El Rey no debería comparecer ante la nación si no tiene nada que decir o no quiere decir nada. El país tiene pendiente una explicación del mal uso de la corona por parte del rey emérito pero Felipe VI utilizó su privilegio de dirigirse a sus súbditos en prime time para limitarse a remachar el habitual discurso del presidente del Gobierno en esta desgraciada crisis del coronavirus. Pedro Sánchez estará contento, el monarca utilizó todos sus vocablos de batalla: unidad, resistir, expertos, crisis temporal, aparcar las diferencias, responsabilidad, venceremos. Pero debe ser de los pocos satisfechos.
“La historia de los pueblos se pone a prueba”, dijo Felipe VI para remarcar la magnitud del reto en el que estamos atrapados por una pandemia que ha descolocado a científicos y gobernantes. Pero olvidó el otro desafío que España, mejor dicho, la monarquía constitucional española, tiene planteado en este preciso momento histórico, tal vez porque desde la Zarzuela no pudo oír la cacerolada de fondo que acompañó a su discurso. Un discurso previsible, tradicional, protocolario, insignificante, una pamplina protocolaria sin alma ni credibilidad.
Un rey sin credibilidad es una amenaza para la propia corona y una corona débil es un factor de inestabilidad para el sistema constitucional que se pretendió sustentar en la monarquía parlamentaria. Y un rey que tiene un problema como el que tiene Felipe VI con la sombra de las irregularidades su padre no puede salir a hablarle al pueblo como si nada existiera o como si nada supiéramos. Haciéndolo, empeora su crédito institucional y ahoga el mensaje que pretendía emitir porque habría más gente esperando lo que no dijo que lo dicho.
España no puede tener dos reyes y eso es lo que ocurre cuando dos miembros de la familia Borbón gozan de la inviolabilidad reconocida al titular de la corona. Dos reyes son demasiado para cualquier monarquía, sobre todo cuando cada día hay más gente que cree que incluso uno es excesivo. El discurso de anoche no le hizo ningún favor a Felipe VI, por lo que no enfrentó y por lo que recitó. La situación es mucho más delicada de lo que su tono y sus palabras atendieron. Hay que ser muy monárquico para interpretar que detrás de aquel atril había un líder que se dirigía al corazón de la gente, una referencia nacional que se ofrecía a todos para soportar el embate de la pandemia.
Fue una oportunidad perdida, un nuevo recorte del escaso crédito que le resta a la corona desde que en una lejana noche de febrero de 1981 un rey de uniforme salió por televisión para darnos las buenas noches y alejar el fantasma de unos militares atrincherados en el Congreso de los Diputados. Las comparecencias reales responden todavía a un libro de estilo antiguo que solo algunos presidentes de república, forzosamente franceses, son capaces de defender con cierto éxito.
Pedro Sánchez no es un orador exquisito, sin embargo, entre su intervención del martes y la de anoche de Felipe VI no hay color y eso que el presidente del Gobierno estuvo rozando el tedio a pesar de estar anunciando la mayor inversión económica del Estado en toda su historia; un esfuerzo descomunal que en el discurso del Rey se tradujo en una escueta referencia al “Estado volcado” en combatir la pandemia. Todo muy funcionarial.

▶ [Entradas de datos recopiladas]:
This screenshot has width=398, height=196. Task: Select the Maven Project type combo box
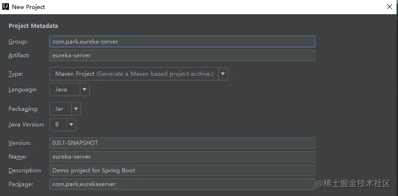click(134, 74)
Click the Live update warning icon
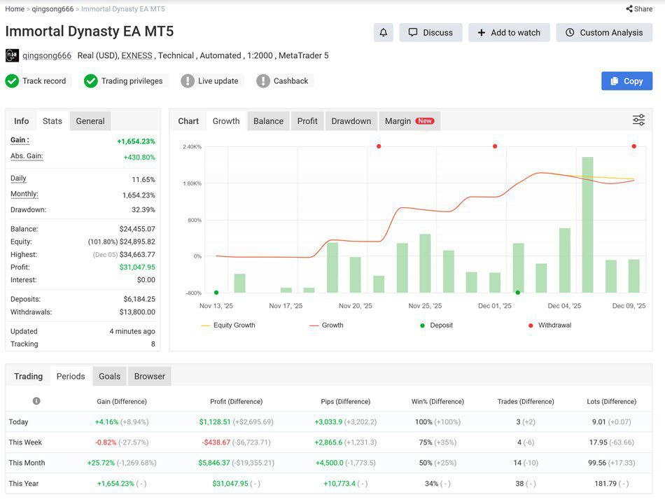Screen dimensions: 665x502 (188, 81)
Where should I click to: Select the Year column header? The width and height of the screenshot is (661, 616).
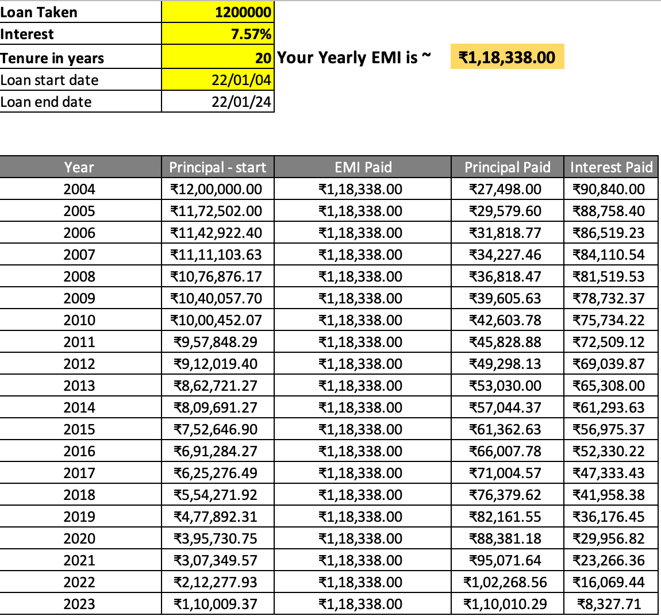(79, 167)
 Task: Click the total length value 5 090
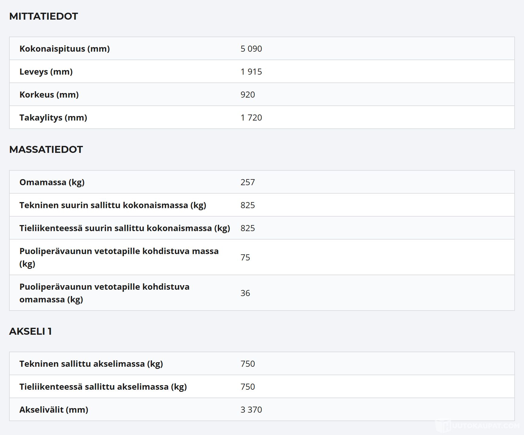(x=251, y=49)
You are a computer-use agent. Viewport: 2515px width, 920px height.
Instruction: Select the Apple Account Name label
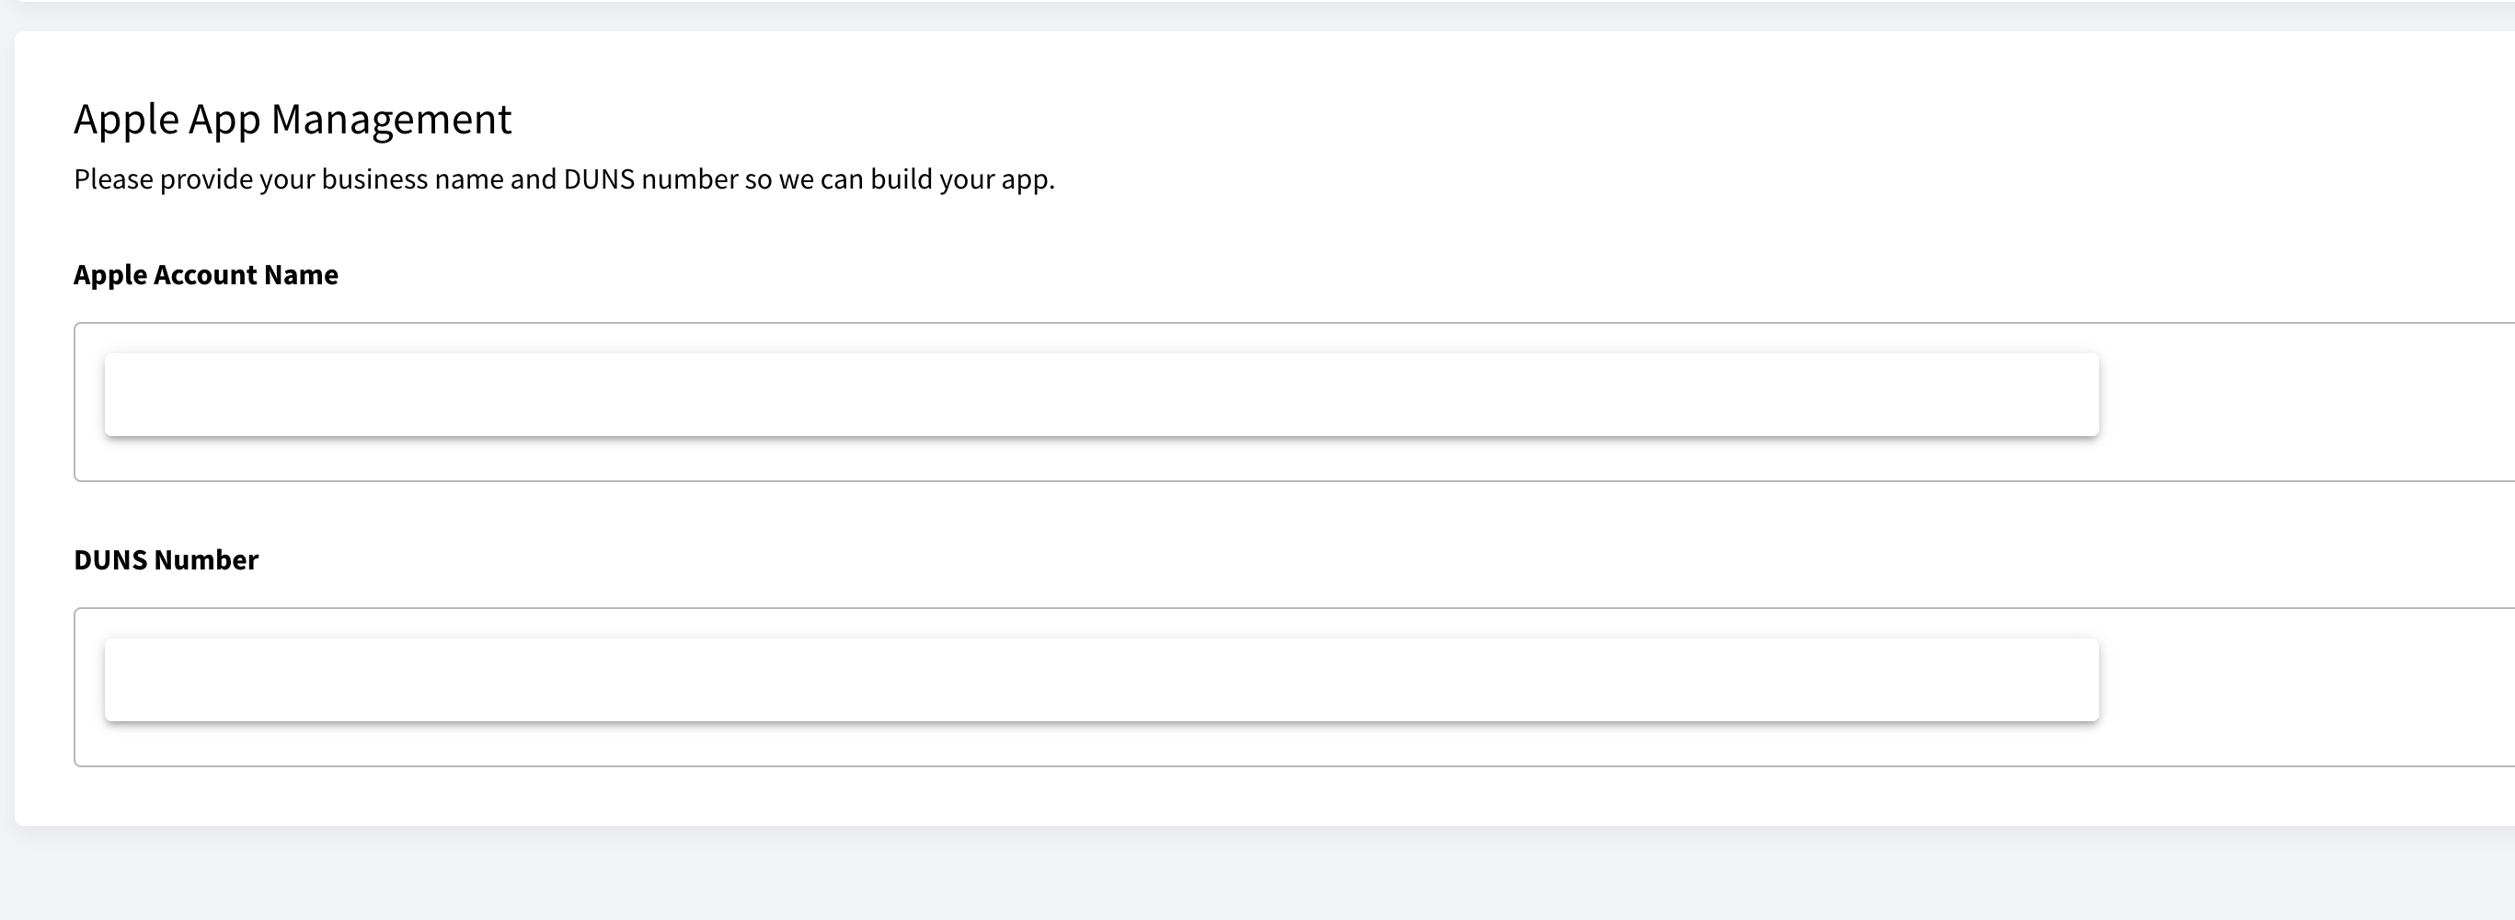tap(206, 275)
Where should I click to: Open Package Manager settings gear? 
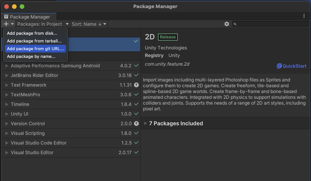coord(227,24)
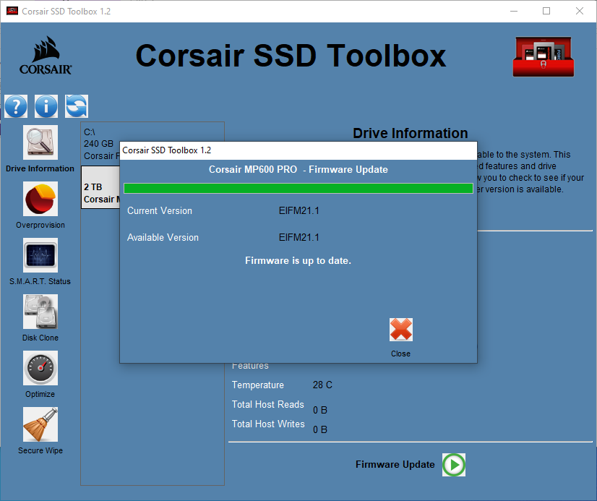Refresh drives using the sync icon

76,106
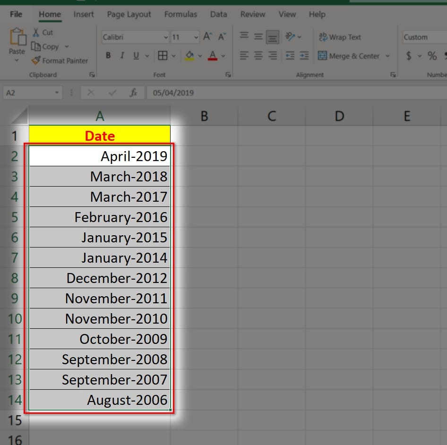
Task: Toggle Italic formatting
Action: click(x=122, y=56)
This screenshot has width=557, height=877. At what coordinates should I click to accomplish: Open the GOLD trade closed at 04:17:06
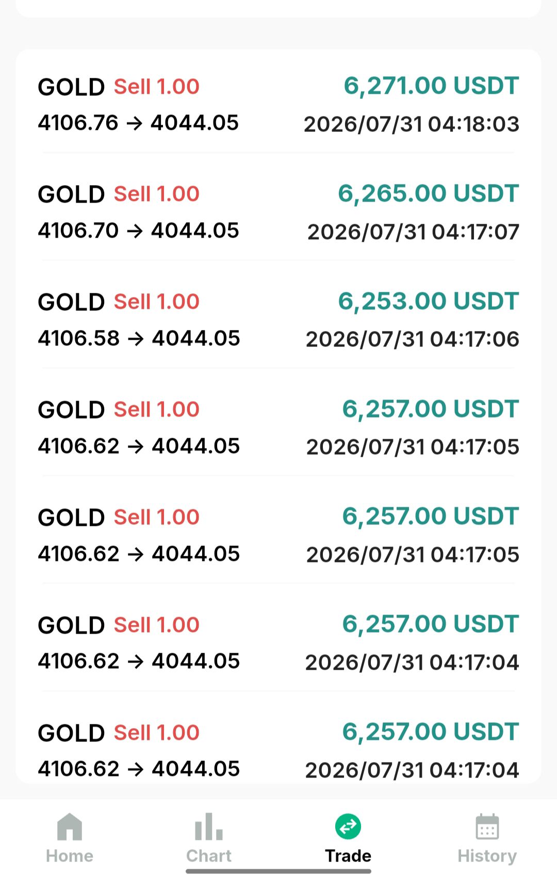[279, 320]
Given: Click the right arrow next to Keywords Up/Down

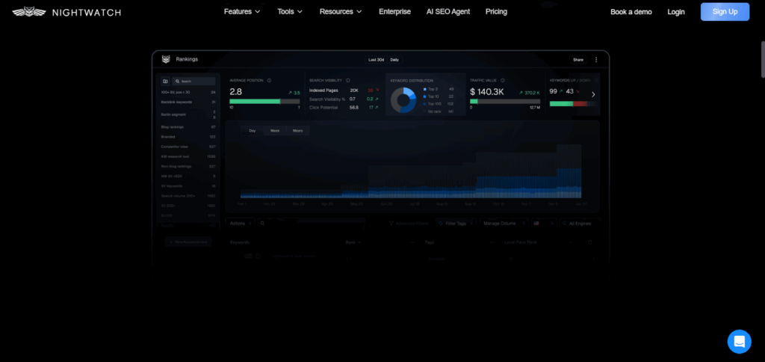Looking at the screenshot, I should pos(593,94).
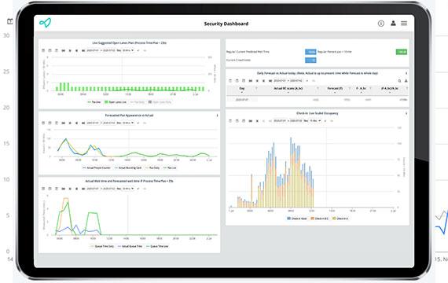Open the info icon in the header

pos(381,24)
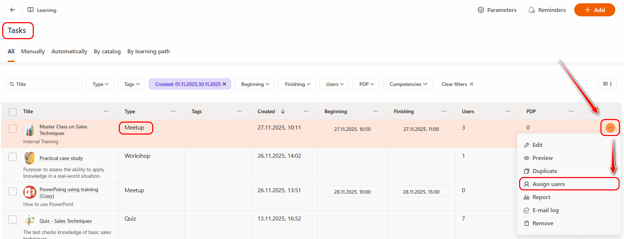Click sort arrow on Created column
The width and height of the screenshot is (624, 239).
point(283,111)
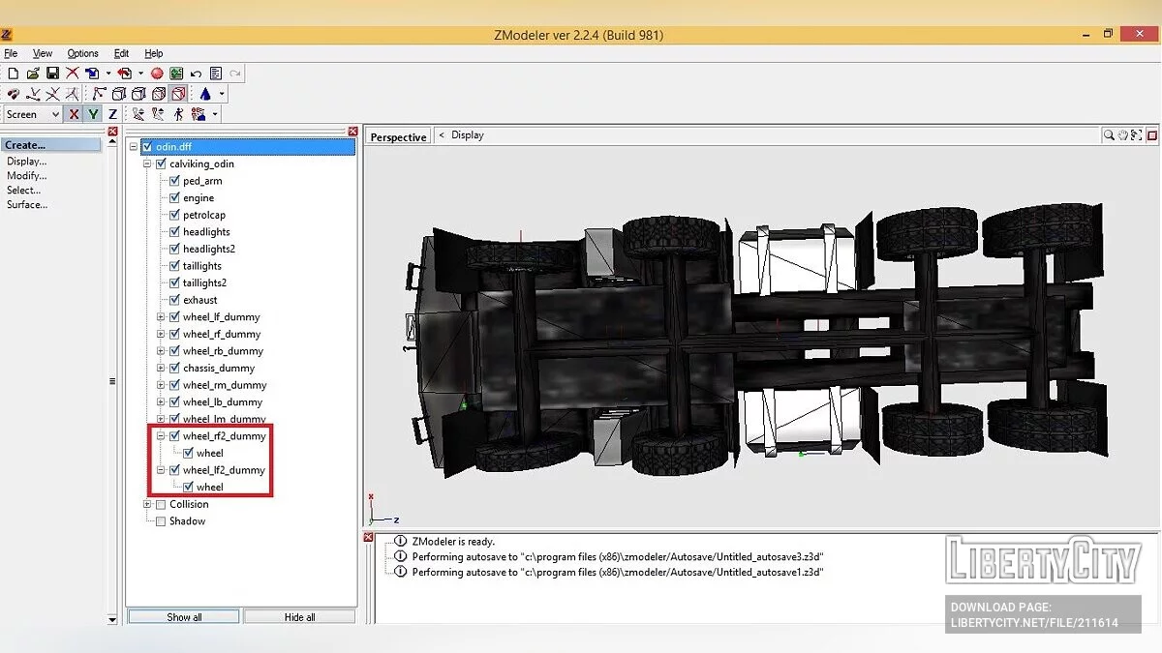Screen dimensions: 1162x653
Task: Select the viewport pan hand tool
Action: point(1123,135)
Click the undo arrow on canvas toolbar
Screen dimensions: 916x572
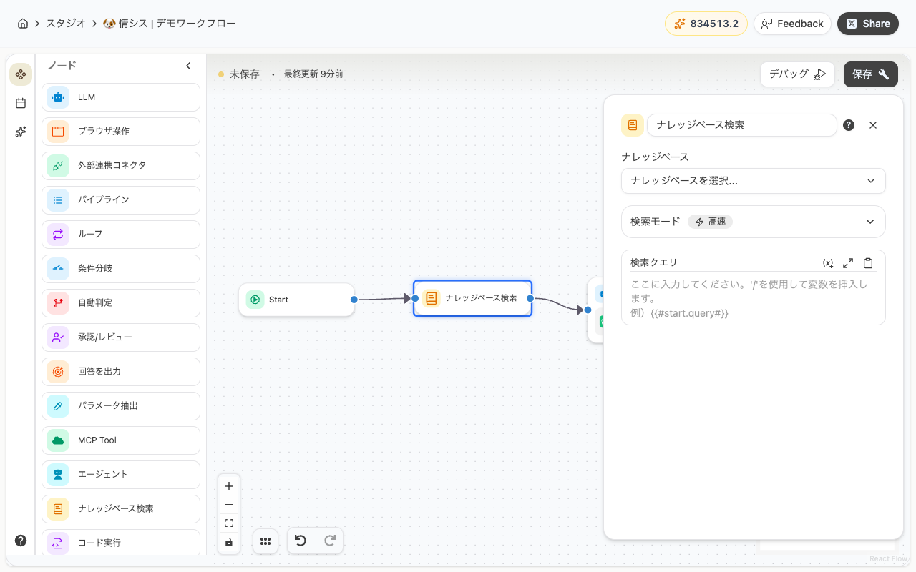point(301,541)
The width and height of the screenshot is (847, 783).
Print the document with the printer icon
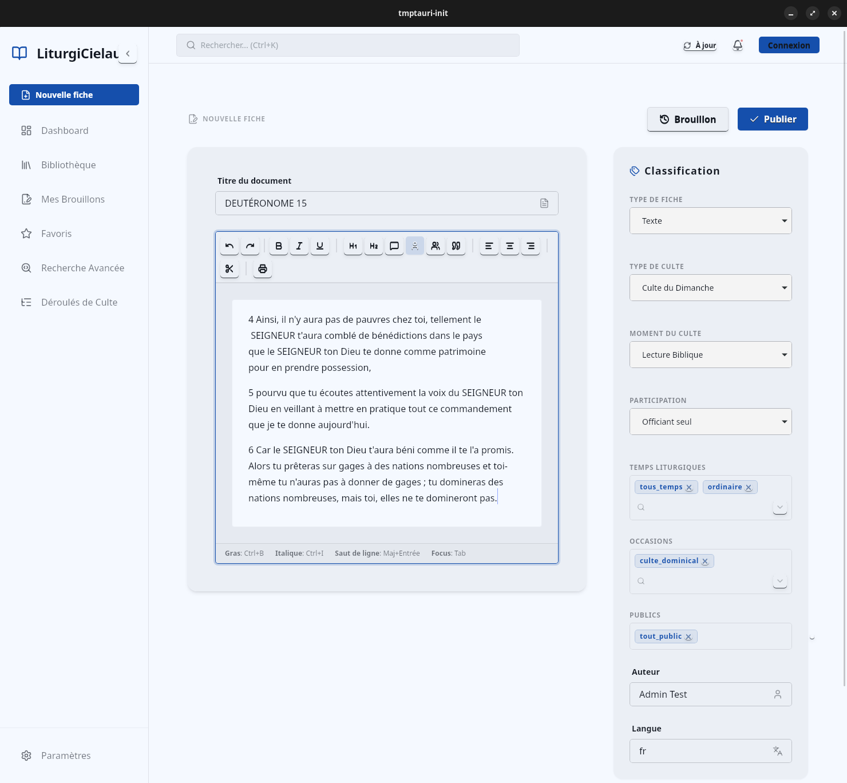(263, 269)
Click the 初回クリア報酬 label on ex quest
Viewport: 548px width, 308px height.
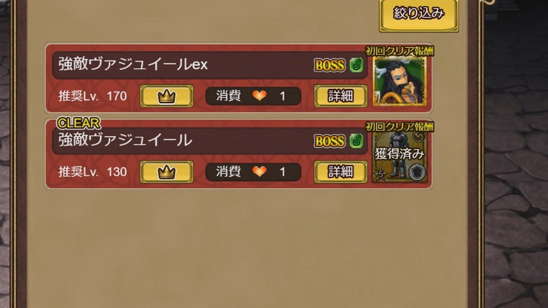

▶ [Tareas requeridas]:
[a] Enumera todos los vocablos de batalla de Pedro Sánchez que, según el texto seleccionado, utilizó el monarca en su discurso.
[b] Indica si cada afirmación coincide con el texto seleccionado, respondiendo sí o no y citando literalmente las palabras que lo deciden: (i) una cacerolada acompañó al discurso de Felipe VI; (ii) el texto considera a Pedro Sánchez un orador exquisito; (iii) el Rey hizo referencia a un Estado volcado en combatir la pandemia.

▶ [Respuestas]:
[a] unidad, resistir, expertos, crisis temporal, aparcar las diferencias, responsabilidad, venceremos

[b]
(i) Sí: «la cacerolada de fondo que acompañó a su discurso».
(ii) No: «Pedro Sánchez no es un orador exquisito».
(iii) Sí: «una escueta referencia al “Estado volcado” en combatir la pandemia».